──────── TEXTE ÉTUDIÉ ────────
Plus délicate peut être la décision d'appliquer la majoration de déplacement pour raison socio-environnementale (MDE). L'isolement ou l'éloignement sans aucun moyen de locomotion sont les premiers critères retenus par le Dr Lainé. La composition de la famille entre aussi en ligne de compte, quand il y a « des gosses en bas âge ».
En Haute-Normandie, l'AcBUS régional sur la visite a prévu de laisser aux généralistes un « espace de liberté et de responsabilité » permettant aux médecins de tenir compte de « situations particulières ». Le Dr Jean Godard, délégué régional de MG-France, qui a participé à la négociation de l'AcBUS, insiste sur le « pragmatisme » et le « bon sens » de cet accord local. « Il n'était pas question de créer des casus belli dès le départ », explique-t-il. Une souplesse bienvenue dans ce bassin de vie où l'isolement des populations s'ajoute aux mauvais indicateurs de santé : beaucoup d'hypertension et de cholestérol, beaucoup d'AVC avec leurs séquelles invalidantes. « Chômage, calvados, cuisine à la crème et au beurre », avance, entre autres explications, le Dr Lainé.
────────
**CONSIGNE 1**
Recopiez le passage du texte étudié qui commence par « En Haute-Normandie, l'AcBUS » et se termine par « explications, le Dr Lainé. ».
**CONSIGNE 2**
Pour chaque affirmation, dites par oui ou par non si elle s'accorde avec le texte étudié, et citez les mots du texte qui tranchent. (a) Le Dr Jean Godard a participé à la négociation de l'AcBUS. (b) La composition de la famille ne compte pas dans la décision d'appliquer la MDE. (c) Dans ce bassin de vie, on trouve peu d'hypertension.
Les enregistrements placés ci-dessous ne servent pas ici.
──────── MATÉRIEL D'ÉTUDE ────────
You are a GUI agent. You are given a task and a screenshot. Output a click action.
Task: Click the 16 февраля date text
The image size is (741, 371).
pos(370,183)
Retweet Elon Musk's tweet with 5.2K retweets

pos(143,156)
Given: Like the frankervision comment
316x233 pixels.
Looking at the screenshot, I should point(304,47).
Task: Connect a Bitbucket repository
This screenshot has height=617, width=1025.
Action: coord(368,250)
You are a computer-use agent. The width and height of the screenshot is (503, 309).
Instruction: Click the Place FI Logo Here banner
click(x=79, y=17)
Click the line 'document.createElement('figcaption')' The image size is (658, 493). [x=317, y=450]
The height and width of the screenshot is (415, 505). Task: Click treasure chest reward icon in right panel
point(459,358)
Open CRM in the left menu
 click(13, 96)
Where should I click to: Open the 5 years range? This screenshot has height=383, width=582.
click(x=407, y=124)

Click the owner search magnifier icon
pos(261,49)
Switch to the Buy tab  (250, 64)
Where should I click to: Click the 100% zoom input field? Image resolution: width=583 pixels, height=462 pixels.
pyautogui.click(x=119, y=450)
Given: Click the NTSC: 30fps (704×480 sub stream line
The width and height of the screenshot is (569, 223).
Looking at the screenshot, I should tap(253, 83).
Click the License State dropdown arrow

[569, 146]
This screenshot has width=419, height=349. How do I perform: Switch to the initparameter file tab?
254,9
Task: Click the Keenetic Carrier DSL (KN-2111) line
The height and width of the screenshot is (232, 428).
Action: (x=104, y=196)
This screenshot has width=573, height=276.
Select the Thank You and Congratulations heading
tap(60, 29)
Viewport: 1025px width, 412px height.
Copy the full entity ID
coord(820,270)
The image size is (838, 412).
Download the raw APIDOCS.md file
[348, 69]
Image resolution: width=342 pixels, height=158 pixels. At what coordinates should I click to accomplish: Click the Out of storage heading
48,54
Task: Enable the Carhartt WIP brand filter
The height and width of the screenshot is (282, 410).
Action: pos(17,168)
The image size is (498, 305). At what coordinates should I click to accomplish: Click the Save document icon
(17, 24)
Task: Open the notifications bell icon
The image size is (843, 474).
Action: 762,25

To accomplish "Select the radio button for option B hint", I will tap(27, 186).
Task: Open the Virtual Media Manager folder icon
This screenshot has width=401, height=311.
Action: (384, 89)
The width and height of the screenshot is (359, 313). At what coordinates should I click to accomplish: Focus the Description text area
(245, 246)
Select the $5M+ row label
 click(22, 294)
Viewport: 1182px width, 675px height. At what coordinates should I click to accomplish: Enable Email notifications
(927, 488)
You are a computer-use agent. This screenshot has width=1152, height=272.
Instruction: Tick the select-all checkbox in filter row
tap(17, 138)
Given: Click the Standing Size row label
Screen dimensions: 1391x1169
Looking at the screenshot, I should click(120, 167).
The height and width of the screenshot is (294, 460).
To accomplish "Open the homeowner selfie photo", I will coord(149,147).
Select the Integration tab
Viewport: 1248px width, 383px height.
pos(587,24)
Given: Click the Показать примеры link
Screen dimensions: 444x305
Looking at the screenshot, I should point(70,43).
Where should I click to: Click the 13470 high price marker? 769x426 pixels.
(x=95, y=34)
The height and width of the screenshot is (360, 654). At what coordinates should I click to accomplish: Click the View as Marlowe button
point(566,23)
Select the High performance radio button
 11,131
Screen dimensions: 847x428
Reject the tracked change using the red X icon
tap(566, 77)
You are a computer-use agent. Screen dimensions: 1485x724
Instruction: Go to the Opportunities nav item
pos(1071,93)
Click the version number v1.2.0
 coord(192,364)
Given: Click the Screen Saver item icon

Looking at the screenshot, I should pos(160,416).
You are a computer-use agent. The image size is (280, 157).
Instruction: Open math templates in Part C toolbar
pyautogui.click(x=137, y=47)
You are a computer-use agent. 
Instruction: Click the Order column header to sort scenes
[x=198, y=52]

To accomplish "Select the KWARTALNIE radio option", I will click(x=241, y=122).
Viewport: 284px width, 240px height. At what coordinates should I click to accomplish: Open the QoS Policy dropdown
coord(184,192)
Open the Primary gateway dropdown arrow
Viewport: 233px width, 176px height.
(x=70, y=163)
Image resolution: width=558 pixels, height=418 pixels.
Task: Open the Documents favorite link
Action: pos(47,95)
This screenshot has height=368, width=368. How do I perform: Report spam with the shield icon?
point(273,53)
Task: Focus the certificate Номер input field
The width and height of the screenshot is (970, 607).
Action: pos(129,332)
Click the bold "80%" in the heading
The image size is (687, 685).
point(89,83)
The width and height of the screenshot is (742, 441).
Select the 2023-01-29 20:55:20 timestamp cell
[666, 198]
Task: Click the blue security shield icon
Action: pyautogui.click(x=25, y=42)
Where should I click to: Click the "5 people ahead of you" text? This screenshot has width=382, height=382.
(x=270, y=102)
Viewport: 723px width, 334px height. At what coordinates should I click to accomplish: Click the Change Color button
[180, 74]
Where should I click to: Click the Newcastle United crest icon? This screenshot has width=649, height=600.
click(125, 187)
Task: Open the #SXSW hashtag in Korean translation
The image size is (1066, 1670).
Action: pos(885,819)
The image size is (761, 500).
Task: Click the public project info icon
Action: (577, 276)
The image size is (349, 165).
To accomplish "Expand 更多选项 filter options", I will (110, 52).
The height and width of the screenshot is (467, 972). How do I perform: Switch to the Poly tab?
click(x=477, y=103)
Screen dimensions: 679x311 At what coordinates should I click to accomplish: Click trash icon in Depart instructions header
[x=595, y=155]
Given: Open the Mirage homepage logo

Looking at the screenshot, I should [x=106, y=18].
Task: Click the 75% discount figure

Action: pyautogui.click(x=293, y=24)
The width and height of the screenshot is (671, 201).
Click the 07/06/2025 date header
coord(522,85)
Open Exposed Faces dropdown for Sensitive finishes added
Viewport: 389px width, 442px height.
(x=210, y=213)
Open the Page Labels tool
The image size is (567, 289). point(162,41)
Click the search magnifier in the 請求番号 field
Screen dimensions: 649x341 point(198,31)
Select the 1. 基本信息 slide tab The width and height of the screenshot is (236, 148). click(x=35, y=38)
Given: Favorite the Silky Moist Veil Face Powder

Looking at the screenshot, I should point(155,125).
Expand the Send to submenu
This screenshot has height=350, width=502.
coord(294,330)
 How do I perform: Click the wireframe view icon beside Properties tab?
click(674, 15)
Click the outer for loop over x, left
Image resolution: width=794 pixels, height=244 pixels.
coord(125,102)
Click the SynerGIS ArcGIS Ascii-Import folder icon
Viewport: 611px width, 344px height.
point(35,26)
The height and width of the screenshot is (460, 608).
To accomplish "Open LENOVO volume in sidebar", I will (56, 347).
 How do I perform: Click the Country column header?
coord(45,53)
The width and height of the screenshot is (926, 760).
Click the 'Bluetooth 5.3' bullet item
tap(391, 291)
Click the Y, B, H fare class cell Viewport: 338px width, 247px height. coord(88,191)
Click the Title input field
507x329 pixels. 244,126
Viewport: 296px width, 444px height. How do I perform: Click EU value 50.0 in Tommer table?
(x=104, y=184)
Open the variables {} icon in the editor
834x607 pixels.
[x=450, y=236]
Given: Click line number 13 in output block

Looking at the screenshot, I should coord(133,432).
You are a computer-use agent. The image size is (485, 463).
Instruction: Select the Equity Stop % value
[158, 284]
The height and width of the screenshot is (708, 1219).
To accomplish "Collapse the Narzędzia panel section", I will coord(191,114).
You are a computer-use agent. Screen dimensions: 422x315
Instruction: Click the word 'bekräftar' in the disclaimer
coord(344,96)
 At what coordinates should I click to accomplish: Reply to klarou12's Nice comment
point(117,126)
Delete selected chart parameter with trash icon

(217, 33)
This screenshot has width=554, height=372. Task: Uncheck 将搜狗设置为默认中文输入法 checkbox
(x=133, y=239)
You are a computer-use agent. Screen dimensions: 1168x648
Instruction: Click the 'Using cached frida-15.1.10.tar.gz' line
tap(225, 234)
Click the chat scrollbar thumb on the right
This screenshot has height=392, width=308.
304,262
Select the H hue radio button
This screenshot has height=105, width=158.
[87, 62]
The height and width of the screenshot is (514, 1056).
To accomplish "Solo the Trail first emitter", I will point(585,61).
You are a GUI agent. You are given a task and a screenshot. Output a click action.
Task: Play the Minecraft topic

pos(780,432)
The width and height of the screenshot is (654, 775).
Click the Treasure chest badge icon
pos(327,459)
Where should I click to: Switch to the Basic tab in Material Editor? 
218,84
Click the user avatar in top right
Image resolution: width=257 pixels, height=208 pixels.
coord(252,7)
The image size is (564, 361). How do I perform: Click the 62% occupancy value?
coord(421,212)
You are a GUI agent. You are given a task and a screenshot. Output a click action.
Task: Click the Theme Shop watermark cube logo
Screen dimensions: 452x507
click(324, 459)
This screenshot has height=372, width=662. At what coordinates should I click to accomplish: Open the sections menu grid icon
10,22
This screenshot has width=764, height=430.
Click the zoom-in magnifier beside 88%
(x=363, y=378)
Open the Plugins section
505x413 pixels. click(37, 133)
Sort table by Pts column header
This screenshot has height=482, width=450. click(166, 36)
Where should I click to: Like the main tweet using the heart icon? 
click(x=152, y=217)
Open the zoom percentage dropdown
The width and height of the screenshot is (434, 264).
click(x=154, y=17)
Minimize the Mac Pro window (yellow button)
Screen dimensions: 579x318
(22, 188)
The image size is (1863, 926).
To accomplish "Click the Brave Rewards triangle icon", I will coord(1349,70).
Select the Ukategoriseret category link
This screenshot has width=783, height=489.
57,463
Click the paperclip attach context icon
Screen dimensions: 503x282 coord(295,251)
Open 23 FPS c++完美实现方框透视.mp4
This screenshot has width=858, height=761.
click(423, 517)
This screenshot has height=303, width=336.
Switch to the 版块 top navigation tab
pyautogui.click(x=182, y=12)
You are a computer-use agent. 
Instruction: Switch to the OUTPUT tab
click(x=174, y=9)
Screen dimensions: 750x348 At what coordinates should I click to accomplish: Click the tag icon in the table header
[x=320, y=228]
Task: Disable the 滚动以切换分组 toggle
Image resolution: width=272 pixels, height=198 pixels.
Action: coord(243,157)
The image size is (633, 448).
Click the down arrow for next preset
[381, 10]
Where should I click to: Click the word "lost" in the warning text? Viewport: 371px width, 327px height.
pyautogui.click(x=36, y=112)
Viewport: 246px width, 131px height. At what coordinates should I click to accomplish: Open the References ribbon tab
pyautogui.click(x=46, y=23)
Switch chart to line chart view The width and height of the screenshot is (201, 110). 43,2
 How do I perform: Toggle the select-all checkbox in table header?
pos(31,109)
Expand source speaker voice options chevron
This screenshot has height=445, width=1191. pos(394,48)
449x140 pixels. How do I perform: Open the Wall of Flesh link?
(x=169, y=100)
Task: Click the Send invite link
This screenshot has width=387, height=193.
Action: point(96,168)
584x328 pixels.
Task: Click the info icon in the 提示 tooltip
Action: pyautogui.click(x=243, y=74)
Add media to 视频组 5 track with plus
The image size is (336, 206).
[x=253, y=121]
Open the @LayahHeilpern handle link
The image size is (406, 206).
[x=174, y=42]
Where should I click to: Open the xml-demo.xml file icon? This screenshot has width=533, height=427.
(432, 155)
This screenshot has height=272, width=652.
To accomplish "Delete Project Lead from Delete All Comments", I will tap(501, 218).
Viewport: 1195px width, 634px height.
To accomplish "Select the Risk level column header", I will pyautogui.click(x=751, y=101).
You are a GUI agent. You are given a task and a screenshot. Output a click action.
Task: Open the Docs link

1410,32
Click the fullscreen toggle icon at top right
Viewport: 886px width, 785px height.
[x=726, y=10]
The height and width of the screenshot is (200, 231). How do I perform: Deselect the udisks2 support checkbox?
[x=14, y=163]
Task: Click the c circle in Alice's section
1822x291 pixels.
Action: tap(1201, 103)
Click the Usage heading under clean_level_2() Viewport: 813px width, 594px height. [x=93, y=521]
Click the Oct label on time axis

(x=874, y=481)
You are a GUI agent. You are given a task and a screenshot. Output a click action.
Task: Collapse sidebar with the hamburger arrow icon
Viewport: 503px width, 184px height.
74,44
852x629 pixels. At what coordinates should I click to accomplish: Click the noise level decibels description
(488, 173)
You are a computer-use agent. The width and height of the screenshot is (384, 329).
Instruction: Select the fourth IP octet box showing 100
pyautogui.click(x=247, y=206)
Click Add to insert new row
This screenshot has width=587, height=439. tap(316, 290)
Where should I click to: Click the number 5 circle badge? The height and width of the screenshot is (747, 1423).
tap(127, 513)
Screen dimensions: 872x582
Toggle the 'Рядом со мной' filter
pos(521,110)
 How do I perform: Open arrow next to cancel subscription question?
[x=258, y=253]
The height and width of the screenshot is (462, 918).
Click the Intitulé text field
────────
**VOTRE RÉPONSE 1**
En Haute-Normandie, l'AcBUS régional sur la visite a prévu de laisser aux généralistes un « espace de liberté et de responsabilité » permettant aux médecins de tenir compte de « situations particulières ». Le Dr Jean Godard, délégué régional de MG-France, qui a participé à la négociation de l'AcBUS, insiste sur le « pragmatisme » et le « bon sens » de cet accord local. « Il n'était pas question de créer des casus belli dès le départ », explique-t-il. Une souplesse bienvenue dans ce bassin de vie où l'isolement des populations s'ajoute aux mauvais indicateurs de santé : beaucoup d'hypertension et de cholestérol, beaucoup d'AVC avec leurs séquelles invalidantes. « Chômage, calvados, cuisine à la crème et au beurre », avance, entre autres explications, le Dr Lainé.

**VOTRE RÉPONSE 2**
(a) Oui : « Le Dr Jean Godard, délégué régional de MG-France, qui a participé à la négociation de l'AcBUS ».
(b) Non : « La composition de la famille entre aussi en ligne de compte ».
(c) Non : « beaucoup d'hypertension et de cholestérol ».